Pulling honey from a first-year hive that hasn't built up enough stores is one of the most common ways new beekeepers set their colonies up for winter starvation. The bees need enough honey to make it through winter (see how much honey to leave bees for winter), and a young colony may not have much beyond that.
If your first-year hive has added a super and the bees are capping it, that's a good sign. You may be able to take a small harvest. But if the super is half-drawn and mostly uncapped going into late summer, leave it. Your bees will need it more than you do.
Established colonies, by contrast, often cap multiple supers in a good flow year. With several boxes of capped honey, you can harvest a few supers and still leave the bees well provisioned.
Leaving Enough for the Bees
A harvest that takes too much is worse than no harvest at all. Bees that go into winter without adequate stores will starve, and feeding sugar syrup in late fall is a poor substitute for real honey.
Before you pull supers, know what the bees need. In most of the northern US and Canada, a colony needs 60 to 80 pounds of honey to make it through winter. That's roughly two deep supers or equivalent. Southern beekeepers can often get by with less.
After your harvest, inspect the brood boxes. If the frames are well covered with capped honey above and beside the brood, you're in good shape. If the frames look sparse, hold off and let the bees keep what's in the supers, or plan on supplemental feeding.
The goal every year is to take your share without putting the bees at risk. A colony that survives winter and thrives the following spring is worth more to your operation than a few extra pounds of honey taken at the wrong time.
After Harvest: Extracting and Storing
Once you pull capped frames, extract promptly. Honey left sitting in frames at room temperature can absorb moisture from the air, especially in humid climates. If you're using a centrifugal extractor, check out the full walkthrough in how to extract honey at home step by step. If you're working with small quantities or irregular comb, the crush and strain vs extractor comparison can help you pick the right method.
Store extracted honey in sealed glass or food-grade plastic at room temperature, away from sunlight. Properly ripe honey doesn't need refrigeration and will keep indefinitely if moisture is below 18.5 percent.
Frequently Asked Questions
Do I really need a refractometer, or can I just go by capping?
You don't need one for your first harvest. The 80 percent capping rule plus the shake test is a reasonable approach, and most honey capped by bees in a dry season will be under 18.5 percent moisture. That said, a refractometer removes the guesswork, particularly in wet climates or in years with heavy rain during the flow. If you plan to sell honey, a refractometer is more or less required, since fermented honey damages your reputation and potentially your customers' goods.

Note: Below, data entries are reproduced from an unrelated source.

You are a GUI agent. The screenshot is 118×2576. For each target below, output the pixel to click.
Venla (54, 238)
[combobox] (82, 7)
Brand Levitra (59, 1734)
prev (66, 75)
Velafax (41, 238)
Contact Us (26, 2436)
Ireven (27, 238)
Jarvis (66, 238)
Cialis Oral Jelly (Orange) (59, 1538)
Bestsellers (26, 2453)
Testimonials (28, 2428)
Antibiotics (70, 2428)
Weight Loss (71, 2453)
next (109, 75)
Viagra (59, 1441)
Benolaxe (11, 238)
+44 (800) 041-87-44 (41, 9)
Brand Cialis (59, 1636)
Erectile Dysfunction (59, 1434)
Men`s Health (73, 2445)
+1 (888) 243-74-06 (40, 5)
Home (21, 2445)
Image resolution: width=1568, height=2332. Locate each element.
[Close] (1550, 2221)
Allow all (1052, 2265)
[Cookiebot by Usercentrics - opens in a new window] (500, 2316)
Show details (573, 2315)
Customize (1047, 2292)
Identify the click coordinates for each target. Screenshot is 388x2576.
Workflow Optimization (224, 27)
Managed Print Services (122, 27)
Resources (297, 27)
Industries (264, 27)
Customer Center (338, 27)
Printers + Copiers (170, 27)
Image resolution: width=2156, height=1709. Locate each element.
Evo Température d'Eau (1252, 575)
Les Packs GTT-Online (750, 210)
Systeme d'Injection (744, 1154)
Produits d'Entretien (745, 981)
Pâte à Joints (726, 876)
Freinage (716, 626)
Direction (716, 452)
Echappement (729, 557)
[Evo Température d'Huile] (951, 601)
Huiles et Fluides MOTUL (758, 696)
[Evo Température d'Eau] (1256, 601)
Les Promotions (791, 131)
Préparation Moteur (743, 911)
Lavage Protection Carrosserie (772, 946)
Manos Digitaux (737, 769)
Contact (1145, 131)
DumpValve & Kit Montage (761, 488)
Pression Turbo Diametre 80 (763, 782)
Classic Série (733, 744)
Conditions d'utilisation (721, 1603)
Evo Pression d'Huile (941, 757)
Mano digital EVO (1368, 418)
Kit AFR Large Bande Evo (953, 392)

What if only some frames in a super are fully capped?
Pull the capped ones and leave the rest. You don't have to harvest an entire super at once. Remove the frames that meet the 80 percent threshold, extract them, and return the uncapped frames so the bees can finish. Mark the box so you remember it still has unfinished frames. Check again in one to two weeks.
Will my first-year hive make surplus honey I can harvest?
Maybe, but don't count on it. Some first-year hives in a strong nectar year do produce a harvestable surplus, particularly packages installed early and in areas with good forage. Others produce just enough for themselves. The honest answer is that you won't know until late summer. Check the supers, check what's in the brood boxes, and make the decision based on what you actually see, not on hope.
Can you harvest honey too late in the season?
Yes. Leaving honey on the hive too long in fall has a couple of downsides. The bees will start consuming it as the flow ends and temperatures drop. It also becomes harder to extract once it cools and thickens. And in some climates, a late-season cold snap can make the frames brittle and difficult to work with. Aim to harvest before temperatures consistently drop below 50°F (10°C) at night.